Work instruction
Return, word for word, the lines of the listing below from the one with "Task: Share Charlene's tweet" through the one with "The image size is (935, 1288).", and no other lines.

***

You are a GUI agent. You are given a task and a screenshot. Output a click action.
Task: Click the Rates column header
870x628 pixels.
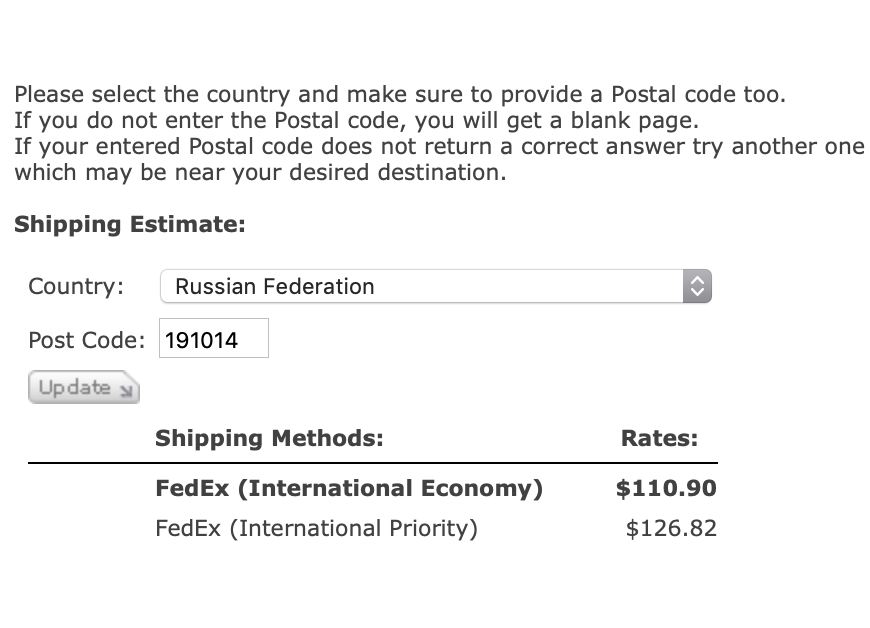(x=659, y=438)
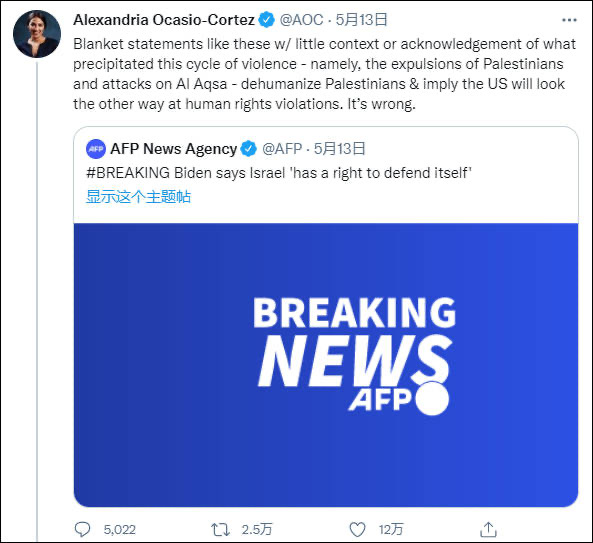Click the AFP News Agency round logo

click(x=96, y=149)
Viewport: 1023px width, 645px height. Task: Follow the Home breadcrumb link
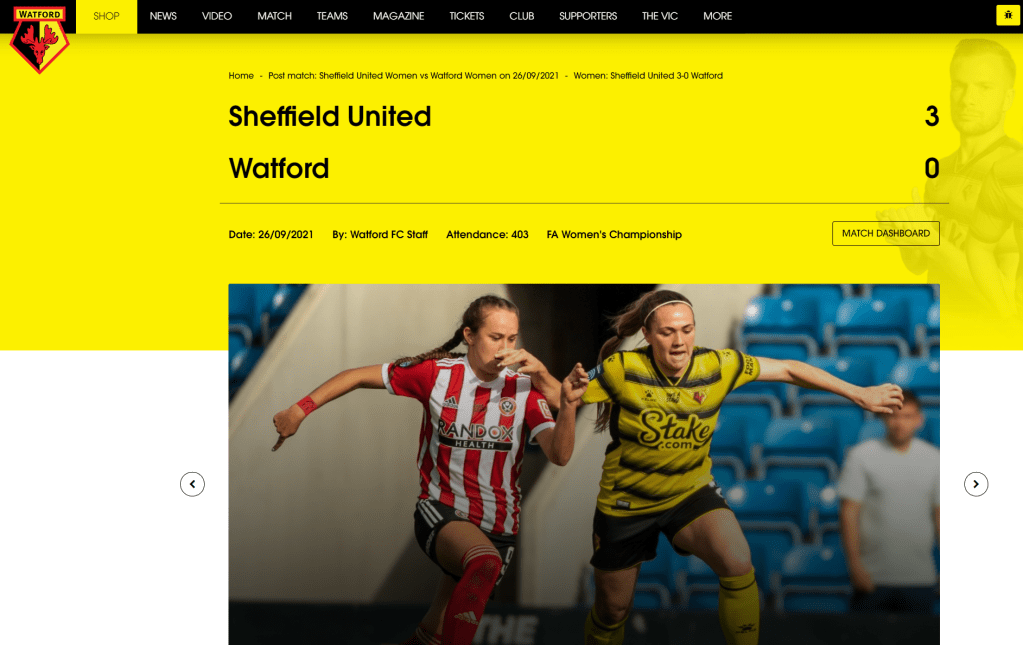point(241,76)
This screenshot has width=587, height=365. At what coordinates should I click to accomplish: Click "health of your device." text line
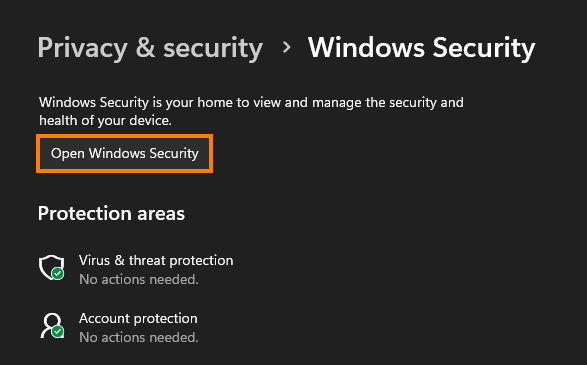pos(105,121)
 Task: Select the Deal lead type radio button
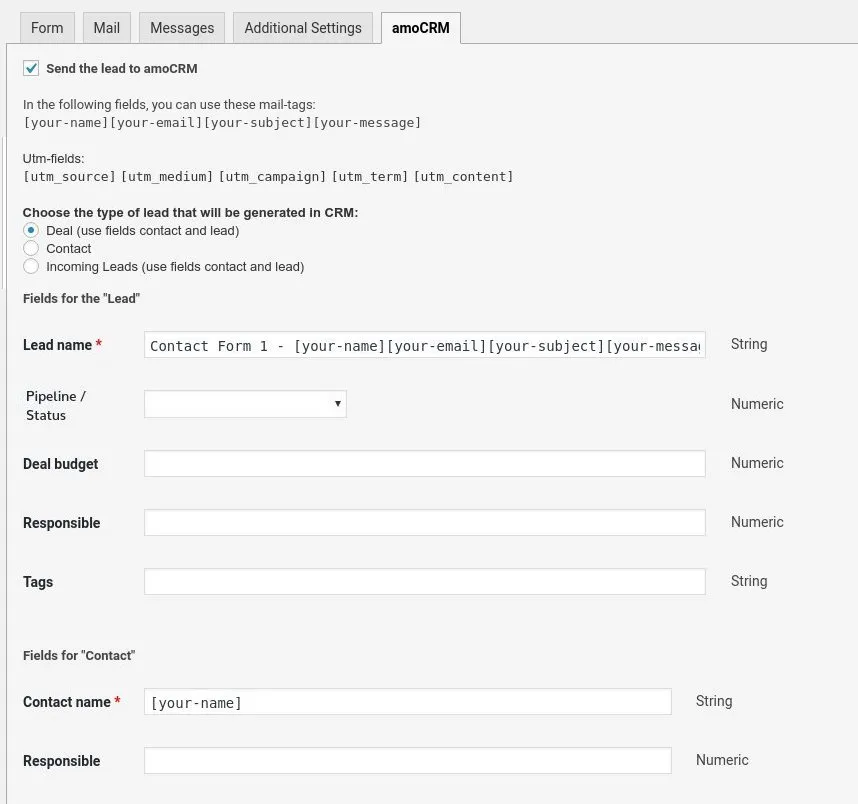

***

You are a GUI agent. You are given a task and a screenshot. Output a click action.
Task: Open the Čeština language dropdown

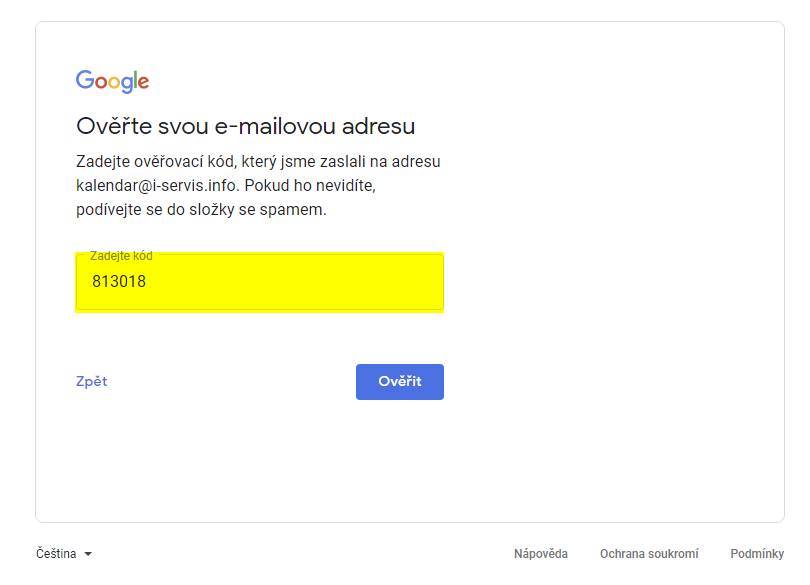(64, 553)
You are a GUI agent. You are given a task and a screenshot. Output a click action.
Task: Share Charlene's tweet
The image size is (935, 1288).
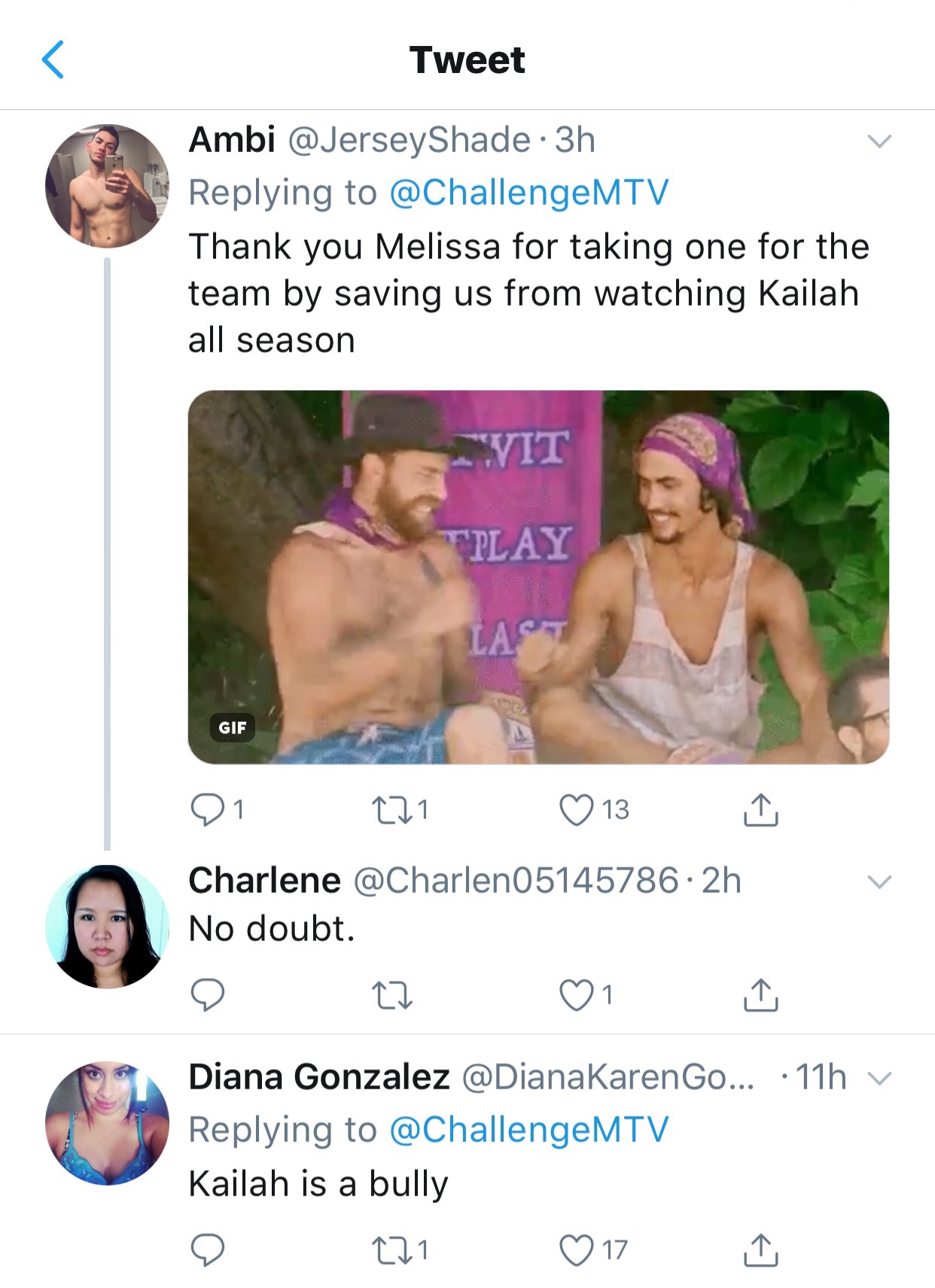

***

Solution
Task: Share Charlene's tweet
The image size is (935, 1288).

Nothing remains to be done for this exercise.